I’ve admired Steven Isserlis’ playing for decades. The first time I read his name was in a late 1990s profile of his teacher, Jane Cowan, in The Strad. When I got to university I spent so many hours in the listening lab and practice room pilfering ideas from Isserlis’ recordings of Boccherini cello concertos and Beethoven sonatas I should’ve paid royalties for jacking his IP. I obsessed over his Mendelssohn d minor sonata with Melvyn Tan on pianoforte — listening with headphones in between classes and on the long walk to and from school, then later at home where the low notes rattled through my speakers. That was back in the early aughts.

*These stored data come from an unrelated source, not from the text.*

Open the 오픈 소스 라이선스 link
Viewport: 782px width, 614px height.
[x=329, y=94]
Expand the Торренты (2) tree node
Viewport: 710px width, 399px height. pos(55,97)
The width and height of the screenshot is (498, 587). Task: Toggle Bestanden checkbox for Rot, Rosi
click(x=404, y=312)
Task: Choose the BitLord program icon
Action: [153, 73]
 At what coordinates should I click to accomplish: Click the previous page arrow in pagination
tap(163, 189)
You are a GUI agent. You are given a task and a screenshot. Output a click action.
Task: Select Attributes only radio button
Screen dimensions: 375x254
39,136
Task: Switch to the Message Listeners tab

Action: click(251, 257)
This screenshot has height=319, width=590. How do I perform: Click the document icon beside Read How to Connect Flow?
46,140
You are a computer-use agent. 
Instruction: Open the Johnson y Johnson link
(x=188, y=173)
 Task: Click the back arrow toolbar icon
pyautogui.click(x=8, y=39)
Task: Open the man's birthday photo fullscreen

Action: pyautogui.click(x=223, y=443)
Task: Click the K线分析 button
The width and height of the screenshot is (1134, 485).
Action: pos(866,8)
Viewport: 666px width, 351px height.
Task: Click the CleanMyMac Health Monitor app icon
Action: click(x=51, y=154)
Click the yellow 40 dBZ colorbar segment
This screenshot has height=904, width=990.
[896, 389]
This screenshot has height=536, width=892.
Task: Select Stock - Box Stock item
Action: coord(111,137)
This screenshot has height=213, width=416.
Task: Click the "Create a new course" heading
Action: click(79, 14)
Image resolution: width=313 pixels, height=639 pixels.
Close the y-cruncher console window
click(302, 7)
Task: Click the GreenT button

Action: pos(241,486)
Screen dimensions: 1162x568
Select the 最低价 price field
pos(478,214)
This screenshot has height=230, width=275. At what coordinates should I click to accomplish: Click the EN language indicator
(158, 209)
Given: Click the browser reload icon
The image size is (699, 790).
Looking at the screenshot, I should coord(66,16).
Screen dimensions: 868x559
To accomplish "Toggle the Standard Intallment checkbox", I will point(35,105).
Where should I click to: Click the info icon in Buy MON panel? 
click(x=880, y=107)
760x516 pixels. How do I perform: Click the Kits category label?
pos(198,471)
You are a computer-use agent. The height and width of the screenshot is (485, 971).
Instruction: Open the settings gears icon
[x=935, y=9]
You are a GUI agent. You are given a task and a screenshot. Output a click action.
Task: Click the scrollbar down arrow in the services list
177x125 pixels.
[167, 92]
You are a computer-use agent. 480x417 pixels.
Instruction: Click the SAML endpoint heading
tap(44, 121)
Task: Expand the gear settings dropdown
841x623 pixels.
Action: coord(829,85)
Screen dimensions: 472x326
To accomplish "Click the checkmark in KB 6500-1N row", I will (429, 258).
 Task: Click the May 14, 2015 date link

Now I spend less time studying classical cello and more time on a computer, which is, to put it mildly, a downgrade. Still, when scrolling Twitter a while back I was happy to come across a few tweets from @StevenIsserlis. My cello hero! Here on this sordid platform, with me and all the other poor souls! I followed him.

Isserlis appeared to do his own posting, rather than farming it out to an assistant or PR flak. He tweeted here and there, mostly on-brand stuff about composers or upcoming shows. He seemed to share a lot about dreams and nightmares he’d had. His kvetching about the minor agonies of travel was some of the best material.

I didn’t give Isserlis another thought until his first tweet of the day on November 15th. The post in question was a fawning birthday message for Daniel Barenboim which, fair play, was probably as much a professional courtesy as anything else. Still, I recoiled. Barenboim was outed last year in VAN Magazine for allegedly abusive behavior, the type of thing slimy conductors got away with a generation or two ago, but now even allegations of which might get you shit-canned. Why was Isserlis singing a paean, like this, in a public forum?

I hedged on what to do. I dropped the VAN link in the comments. I debating unfollowing. But to what end? It’s possible I was just looking to get lathered up about something that more or less had nothing to do with me. (Hey, it’s Twitter, that’s the whole game.) But maybe the time had come to assess whether Steven Isserlis was, in fact, A Good Guy.

Sometimes it’s best to arm yourself with a truckload of data when faced with a tough decision. In this case, I needed to take a long-range account of things, and afterward to come to some conclusion. So I decided on a month-long study of Steven Isserlis’ Twitter timeline: I’d round up all his tweets, line them up front-to-back, and see what was there, down to the minutest detail. Collect it all, no judgements, and see what emerged. It was time to get back to the lab.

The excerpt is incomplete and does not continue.